#### WHAT IS NEEDED
Format the stretch of lines from the line containing "You are a computer-use agent. The" through the line containing "click(x=229, y=751)" as a JSON list of strings, one string per line, omitting blank lines. Leave the pictures out of the answer.

#### RAW RECORDS
──────────────────────────────
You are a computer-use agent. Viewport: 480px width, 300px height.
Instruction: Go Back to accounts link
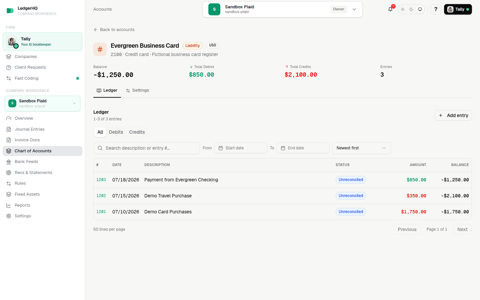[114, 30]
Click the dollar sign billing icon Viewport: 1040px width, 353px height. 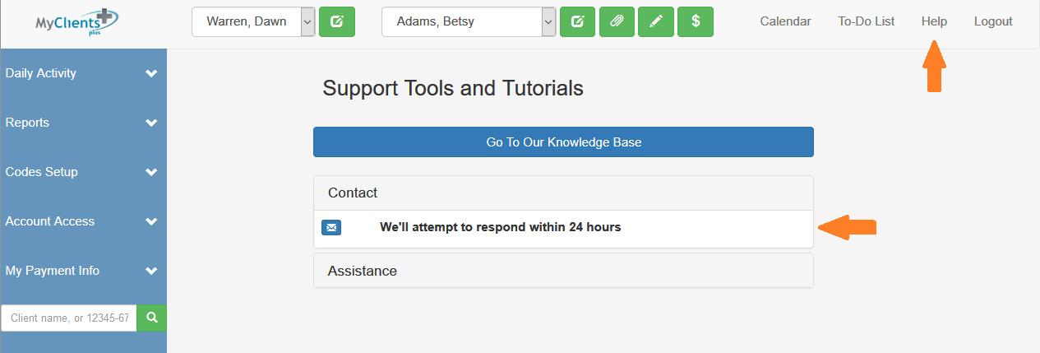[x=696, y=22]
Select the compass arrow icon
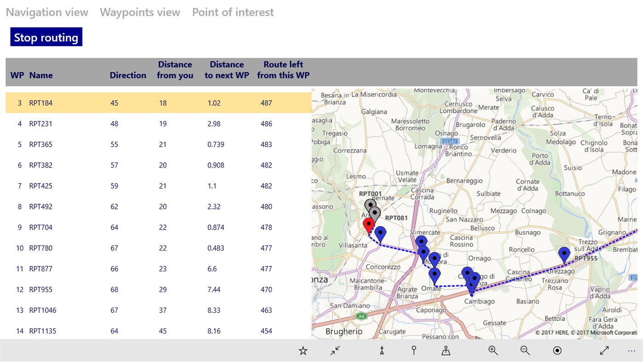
──────────────────────────────
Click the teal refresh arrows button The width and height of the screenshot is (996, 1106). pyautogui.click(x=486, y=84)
──────────────────────────────
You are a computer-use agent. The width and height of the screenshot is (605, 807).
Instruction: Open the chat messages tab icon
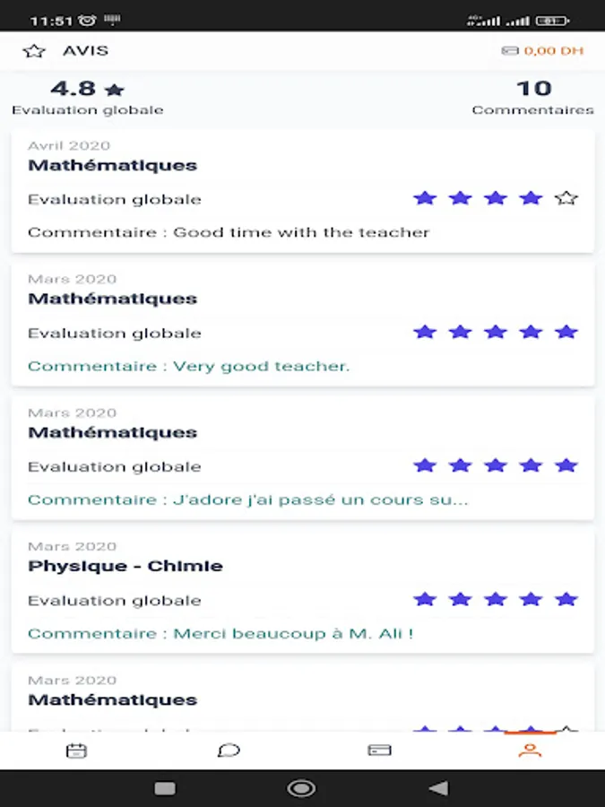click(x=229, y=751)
──────────────────────────────
#### CORRECT RESULT
[
  "You are a computer-use agent. The width and height of the screenshot is (605, 807).",
  "Instruction: Open the chat messages tab icon",
  "click(x=229, y=751)"
]